Our performance target will be to determine the fraction of applied urea fertilizer that is lost as NH3 for applications to winter wheat applied from late fall to early spring. Our study will identify the environmental and soil conditions that are most conducive to high NH3 losses. Our second performance target will be to determine the fraction of N in legume manure that is lost as NH3 following its termination by glyphosate spraying and mowing. Most studies on NH3 volatilization have utilized enclosures or chambers rather than the micrometeorological techniques being proposed here. Micrometeorological approaches are widely recognized as providing more reliable estimates of gas N losses than enclosures, because they do not disturb the environment or soil processes that affect gas exchange at the ground, provide continuous measurements over time and provide a measure of gas loss over a larger footprint than enclosures.
2. Identify mitigation strategies or production practices that will minimize ammonia-N losses where losses are found to be significant from inorganic and organic N inputs.

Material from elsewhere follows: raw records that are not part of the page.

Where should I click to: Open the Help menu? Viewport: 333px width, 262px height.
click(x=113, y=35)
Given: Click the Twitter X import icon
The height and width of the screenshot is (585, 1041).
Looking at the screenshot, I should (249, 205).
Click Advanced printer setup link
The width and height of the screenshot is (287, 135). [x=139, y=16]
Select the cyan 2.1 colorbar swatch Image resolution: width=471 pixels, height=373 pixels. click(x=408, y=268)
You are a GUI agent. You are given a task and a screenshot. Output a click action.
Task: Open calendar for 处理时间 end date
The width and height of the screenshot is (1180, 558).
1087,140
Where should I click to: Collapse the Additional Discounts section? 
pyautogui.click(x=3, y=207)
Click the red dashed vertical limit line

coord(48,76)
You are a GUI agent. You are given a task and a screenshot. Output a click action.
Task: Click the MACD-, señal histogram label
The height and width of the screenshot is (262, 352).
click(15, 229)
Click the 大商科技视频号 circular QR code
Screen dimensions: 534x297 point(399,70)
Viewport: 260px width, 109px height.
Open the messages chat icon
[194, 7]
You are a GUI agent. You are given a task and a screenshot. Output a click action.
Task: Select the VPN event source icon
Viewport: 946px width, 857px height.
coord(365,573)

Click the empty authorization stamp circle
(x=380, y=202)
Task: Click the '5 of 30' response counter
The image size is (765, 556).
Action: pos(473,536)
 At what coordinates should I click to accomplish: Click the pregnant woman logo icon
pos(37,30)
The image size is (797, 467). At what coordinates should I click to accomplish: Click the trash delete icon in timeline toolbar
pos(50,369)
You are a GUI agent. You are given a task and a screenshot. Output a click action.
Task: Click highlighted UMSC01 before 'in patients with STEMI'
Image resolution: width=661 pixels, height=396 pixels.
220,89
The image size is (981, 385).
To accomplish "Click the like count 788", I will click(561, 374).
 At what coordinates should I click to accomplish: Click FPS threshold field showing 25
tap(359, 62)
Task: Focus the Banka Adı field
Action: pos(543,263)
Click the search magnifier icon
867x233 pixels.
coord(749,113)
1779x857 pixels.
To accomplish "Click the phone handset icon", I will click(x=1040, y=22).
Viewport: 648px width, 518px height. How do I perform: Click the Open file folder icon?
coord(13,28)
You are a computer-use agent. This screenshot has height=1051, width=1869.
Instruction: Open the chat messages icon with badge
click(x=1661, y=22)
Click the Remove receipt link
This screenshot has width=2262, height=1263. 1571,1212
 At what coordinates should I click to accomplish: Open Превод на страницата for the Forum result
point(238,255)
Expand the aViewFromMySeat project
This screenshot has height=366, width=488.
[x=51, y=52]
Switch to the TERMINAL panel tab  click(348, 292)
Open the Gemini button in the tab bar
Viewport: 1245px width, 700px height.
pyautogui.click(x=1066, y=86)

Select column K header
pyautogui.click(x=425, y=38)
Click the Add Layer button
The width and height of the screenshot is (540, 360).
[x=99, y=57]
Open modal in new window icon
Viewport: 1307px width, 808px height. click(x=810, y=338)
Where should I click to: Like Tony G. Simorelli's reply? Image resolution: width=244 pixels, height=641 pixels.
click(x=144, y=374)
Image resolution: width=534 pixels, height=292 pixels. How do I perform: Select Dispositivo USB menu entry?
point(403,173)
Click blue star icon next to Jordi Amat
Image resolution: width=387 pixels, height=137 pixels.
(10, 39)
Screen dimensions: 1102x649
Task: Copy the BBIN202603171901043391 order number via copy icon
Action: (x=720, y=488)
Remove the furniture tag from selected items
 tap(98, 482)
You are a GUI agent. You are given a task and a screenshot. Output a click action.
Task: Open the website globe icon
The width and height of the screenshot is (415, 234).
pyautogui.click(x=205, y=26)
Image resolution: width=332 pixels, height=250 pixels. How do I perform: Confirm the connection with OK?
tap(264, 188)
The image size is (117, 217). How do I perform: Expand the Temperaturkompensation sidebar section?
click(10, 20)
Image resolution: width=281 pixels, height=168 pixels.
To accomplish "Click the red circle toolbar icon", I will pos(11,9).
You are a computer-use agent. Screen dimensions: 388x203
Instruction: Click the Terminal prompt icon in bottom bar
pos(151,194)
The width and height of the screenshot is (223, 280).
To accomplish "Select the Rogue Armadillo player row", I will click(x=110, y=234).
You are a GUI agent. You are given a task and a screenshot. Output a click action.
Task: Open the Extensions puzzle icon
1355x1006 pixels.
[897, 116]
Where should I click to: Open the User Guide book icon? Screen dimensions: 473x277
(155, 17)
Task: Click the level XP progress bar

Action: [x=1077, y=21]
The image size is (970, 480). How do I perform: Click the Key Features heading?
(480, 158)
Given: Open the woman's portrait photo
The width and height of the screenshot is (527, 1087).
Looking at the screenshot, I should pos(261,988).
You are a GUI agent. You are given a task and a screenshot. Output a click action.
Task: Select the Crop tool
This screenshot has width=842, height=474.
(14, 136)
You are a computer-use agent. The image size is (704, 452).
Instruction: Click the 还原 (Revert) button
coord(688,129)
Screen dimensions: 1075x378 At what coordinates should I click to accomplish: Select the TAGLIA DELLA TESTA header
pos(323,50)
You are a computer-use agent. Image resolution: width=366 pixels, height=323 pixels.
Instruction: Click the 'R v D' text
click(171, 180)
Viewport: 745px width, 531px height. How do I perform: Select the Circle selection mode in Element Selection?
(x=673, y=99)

Our performance target will be to mitigate NH3 losses to ≤ 5% of the N input. We will evaluate different mitigation strategies based on comments and input received from our participating cooperators, area growers and agricultural professionals. For example, our urea studies may evaluate: i) subsurface urea banding at seeding; ii) pre-plant broadcast applications followed by direct seeding; and iii) enhanced efficiency fertilizers that include urease inhibitors. Under strategy ‘i’, most no till air-seeders have the capacity to apply both fertilizer and seed. Placement of fertilizer urea below the soil surface is a known strategy for mitigating NH3 emissions to the air. Under strategy ‘ii’, many air-drills are configured with hoe-style openers that create considerable disturbance at the soil surface. The level of disturbance may be sufficient to cover urea prills on the soil surface, thereby mitigating NH3 losses. Under strategy ‘iii,’ enhanced efficiency fertilizers have gained popularity in recent years because of their potential to enhance crop N use efficiency. Recently, NRCS programs such as the Conservation Stewardship Program (CSP) have targeted agricultural air quality issues, including NH3 pollution. The CSP provides enhancement points to growers for adopting practices that improve air quality, including enhanced N fertilizers that contain urease inhibitors.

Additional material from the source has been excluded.